Mr L. accepts that the contravention occurred. He believes he made payment of £55 the following day via the council's website. He produced a confirmation printed on 15 May 2013. The authority's position is that they did not receive any payment. Mr L. accepts his account was not debited.
The Authority is only obliged to accept payment of the discounted penalty if payment is made within 14 days of service of the Penalty Charge Notice. The amount is paid when it is received. The full amount becomes payable thereafter. That is the legal position. The authority does have discretion to extend that period.
In this case, payment was not taken because Mr L. had to press the "confirm" button before the transaction could be authorised. The heading on the form stating "Payment Confirmation" is confusing and does lead users to believe that payment has in fact gone through. The authority would be well advised to change this heading to avoid such situations arising in future. Mr L. was clearly not intending to avoid payment and the wording is not helpful. I would therefore strongly recommend that the authority now accept payment of £55 for this Penalty Charge Notice.

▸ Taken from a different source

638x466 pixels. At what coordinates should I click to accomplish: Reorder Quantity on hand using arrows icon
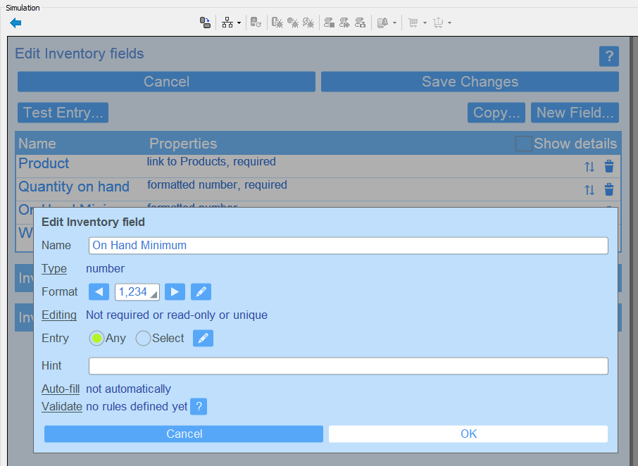(589, 190)
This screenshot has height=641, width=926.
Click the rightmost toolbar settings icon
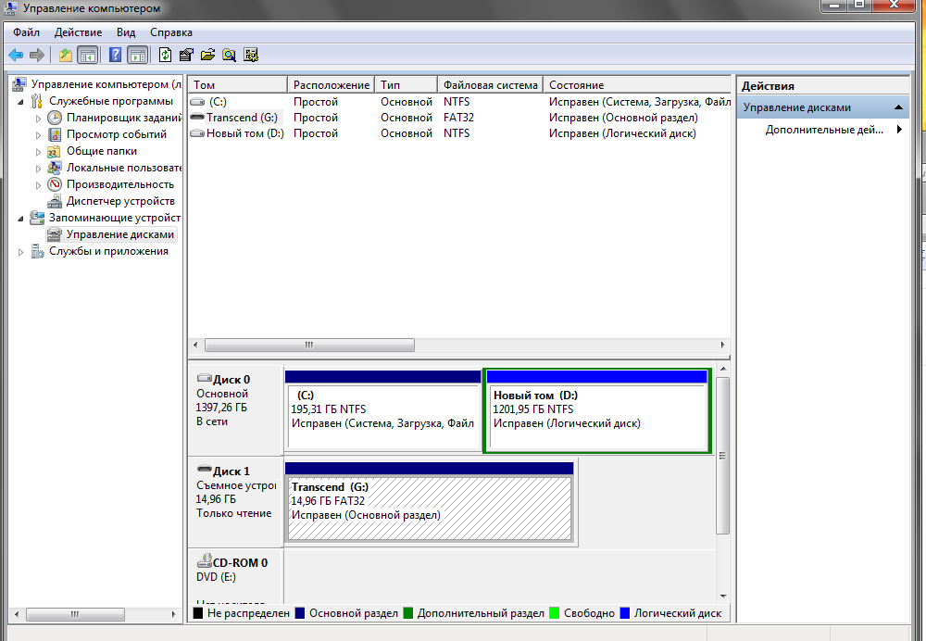coord(250,55)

What did the council do? they rejected the recommendation within days (don't think too hard about it, will you?)
Should they have? Well, arguing their case as devil's advocate they will say it does say confirm at the bottom but it doesn't exactly leap off the page at you, does it? The largest print is "Payment Confirmation" which could easily lead you to think that payment has been made. On the previous page you had entered your name and address and credit card details including the cvv code so no extra data was required to process the payment, thus Mr L's mistake can be understood.
What should the council do now? Stop being so mean to a person who made an innocent error would be a good start and then change the colour of the confirm box to another colour, perhaps red so that it stands out and change the heading to "Please confirm your payment" as suggested by the adjudicator.
Mr Mustard predicts that these changes will be made before Christmas as they are easy to do and as the council read his blog and his tweets.